Mass deploy the CyberArk Browser Extension for Firefox

This topic describes how to use Active Directory Group Policy Management with Firefox policy templates to deploy the CyberArk Browser Extension to all PCs in your organization.

This document is a general guide. Details may vary for each deployment.

Step 1: Add Firefox policy templates

  1. Open your browser, go to the following URL, and download the zip file policy_templates_vx.x.zip, where x.x is the version number. 

    https://github.com/mozilla/policy-templates/releases

  1. Extract the Firefox policy template file to a temporary location. For eample: C:\temp. Then copy the files to your domain controller.

Step 2: Add Firefox .admx and .adml files to group policy

  1. On your domain controller, go to the directory where you copied the Firefox policy template file. Copy the firefox.admx file located within the \policy_templates_v.(<version>)\windows directory to C:\Windows\PolicyDefinitions.

  2. On your domain controller, go to the directory where you extracted the Firefox policy template file and copy the firefox.adml file located within the \policy_templates_v.(<version>)\windows\en-US directory to C:\Windows\PolicyDefinitions\en-US.

If you want a language other than en-US, go to the directory for that language. For example, es-ES.

Step 3: Create or configure the Firefox policy

  1. On your domain controller, open Group Policy Manager and expand the domain Group Policy Objects. If you do not have a group policy to use for Firefox policies, right-click Group Policy Objects and create a new policy. Give the policy a relevant name, such as Firefox Policy.

  2. Right-click the new policy and select Edit.

  3. Open Firefox Policy > Computer Configuration > Policies > Administrative Templates > Firefox > Extensions.
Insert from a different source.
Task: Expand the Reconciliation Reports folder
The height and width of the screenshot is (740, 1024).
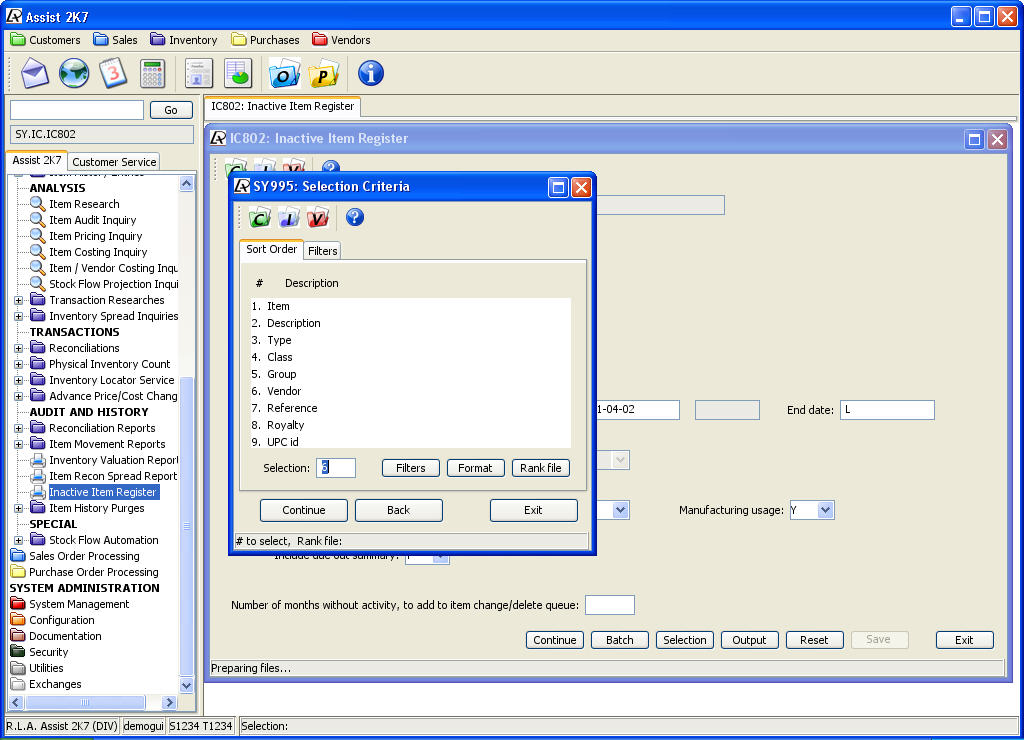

Right-click and edit Extensions to Install.

  4. Select Enabled and click Show.

  5. Add the following text and click OK.

    https://addons.mozilla.org/en-US/firefox/addon/cyberark-identity-browser/

  1. Click Apply, then OK.

  2. Right-click and edit Prevent extensions from being disabled or removed.

  1. Click Enabled, then Show.

  2. In the Value field, add the following text and click OK.

https://addons.mozilla.org/firefox/downloads/file/4013230/cyberark_identity_browser-22.10.4.xpi

  1. Click Apply, then click OK.

  1. Disable the Firefox Built-In Password Manager by navigating within Firefox Administrative Templates Policy definitions, then right-clicking and editing Offer to save logins and Offer to save logins (default). Set each one Disabled, Click Apply, then OK.

  1. Exit the Group Policy Management Editor, right-click the organizational unit (OU) of your choice, and select Link an Existing GPO.

  2. Select the Firefox Policy and click OK.

    If you have more than one OU that you want link this new group policy to, repeat steps 11 - 13.

For any PC with Firefox installed within that OU, the Firefox policy automatically installs the Browser Extension and disables Firefox's less secure, built-in password manager and AutoFill capabilities.

Step 4: Check your Firefox policies

On a target client device, open Firefox and go to about:policies to see all applied policies. If you applied policy settings on the local computer, policies should appear immediately.

You might need to run gpupdate /force in an elevated command prompt to apply this new group policy to the PCs.

You might need to close and reopen Firefox before the new policies appear.